New agency owners set their rate one of two ways. Most call three competitors, undercut the lowest by a dollar, and hope. The ones who survive build the rate from their actual costs and defend it. This guide walks through the second method — it takes ten minutes, and if you'd rather not do the arithmetic by hand, our free rate calculator does it for you.
Context: this is private-pay pricing for non-medical home care — companion and personal care, medication reminders only, never administration. In 2026, private-pay rates across US markets run roughly $28–$45 per hour, with rural Southern markets near the bottom and coastal metros above the top. Your market sits somewhere in that band; your costs decide where you sit inside your market.

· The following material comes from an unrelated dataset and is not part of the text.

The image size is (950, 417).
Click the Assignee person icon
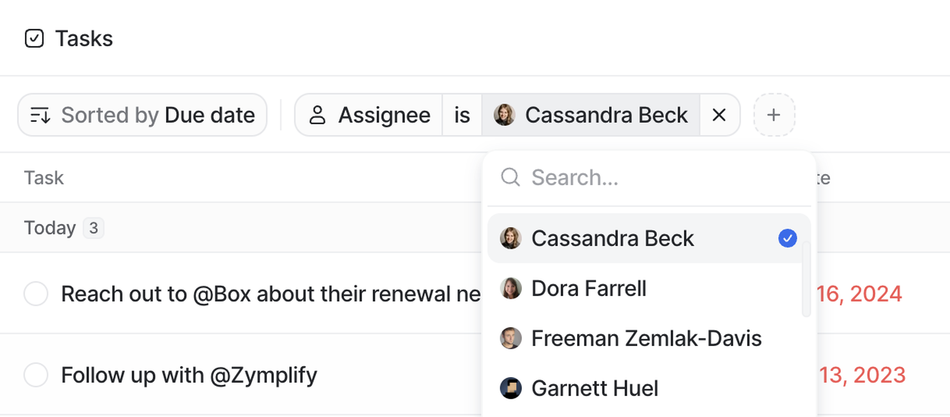click(317, 115)
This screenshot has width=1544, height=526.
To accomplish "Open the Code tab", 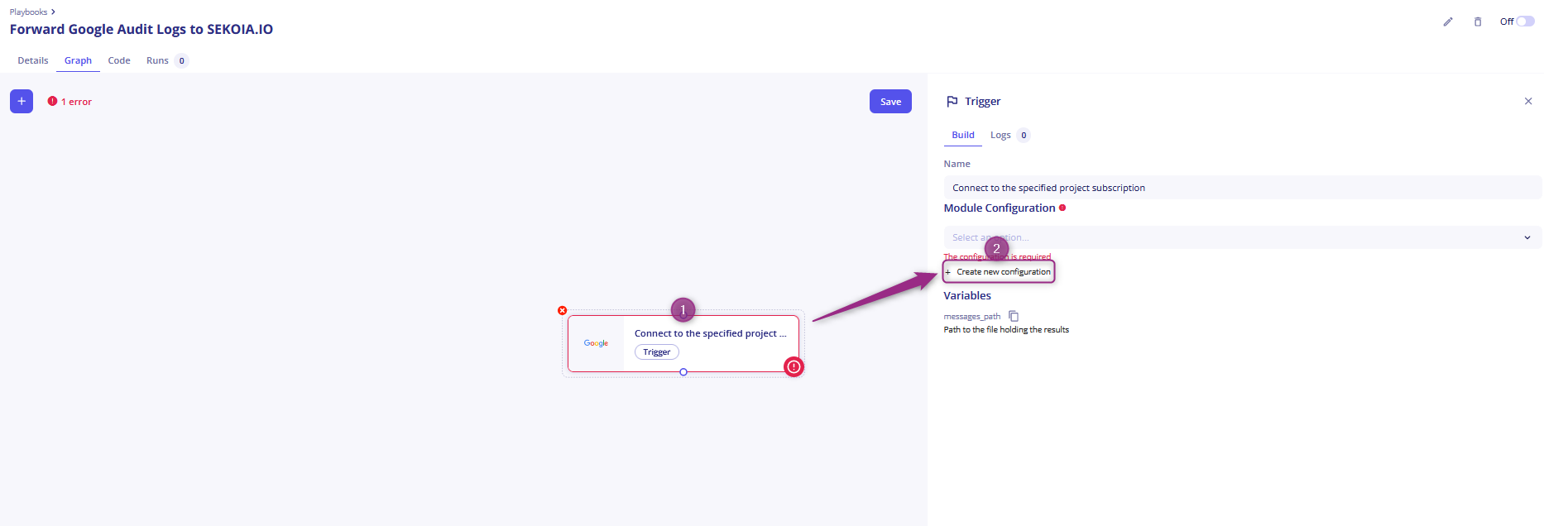I will pyautogui.click(x=119, y=60).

Worked loosely: an $18 wage becomes about $21 loaded at 15% burden, plus $4.50 overhead is $25.50 in cost per billable hour, and a 30% margin lands you around $36–$37 — squarely inside the typical band. Plug your own numbers into the rate calculator and you'll have a defensible number in two minutes.
The margin isn't profit you pocket every week. It's what pays for the caregiver who no-shows on a Saturday (you cover the shift or pay overtime to whoever will), the client who cancels inside the notice window, the overtime week when two clients go to 24-hour care at once, the bad-debt invoice, and the recruiting cycle when someone quits. An agency billing at cost-plus-10% has no cushion for any of that — one rough month and it's funding operations from the owner's savings. Thin pricing also traps you into paying thin wages, which buys you the least reliable caregivers and more of the very no-shows you can't afford. It's a spiral, and it starts with a rate set from fear. (Underpricing also stretches the startup budget problems covered in our startup cost breakdown — thin margins mean you need a bigger cash cushion, not a smaller one.)
A one-hour visit that takes your caregiver thirty minutes of driving each way is a money-loser at any rate, and caregivers won't keep accepting those shifts anyway. Most agencies set a 3- or 4-hour minimum per visit; some offer a shorter minimum at a higher hourly rate for check-in visits. Whatever you choose, put it in the service agreement and hold it — the client who negotiates away your minimum in week one will negotiate everything else too.
| Service type | Typical rate structure |
|---|---|
| Companion care | Hourly, low-to-middle of your local band; often the entry service on your rate sheet. |
| Personal care (bathing, dressing, transfers) | Hourly, a few dollars above companion — more training, more physical work, more risk. |
| Respite care | Hourly at standard rates; sometimes a small premium for short-notice bookings. |
| Overnight | Hourly (awake) or discounted flat shift rate (sleep permitted), per state wage rules. |
| 24-hour care | Daily flat rate built from shift math; holidays at 1.5x on top. |
You will need to raise rates — wages, insurance, and workers' comp all drift upward, and an annual increase of a few percent is normal in this industry. Do it in writing, with 30–60 days' notice, once a year at most, and with a one-sentence reason ("caregiver wage and insurance costs have increased"). Send a short, respectful notice letter; don't apologize for three paragraphs and don't spring it on the invoice. Families accept predictable, well-communicated increases far better than owners expect — what they punish is surprise. Make sure your service agreement includes a rate-change clause with a notice period from day one, so the increase is a routine letter instead of a renegotiation. (A rate-increase notice letter is one of the 32 forms on our checklist for exactly this reason.)
Pricing is step six of the larger launch sequence — if you're earlier in the process, the full walkthrough is in How to Start a Non-Medical Home Care Business. And whatever you do, run your numbers before you print a rate sheet: ten minutes with the calculator beats a year of working for free.
This article is general information for the United States, not legal, tax, or financial advice. Home care requirements vary by state and change over time — confirm details with your state licensing authority and a qualified attorney.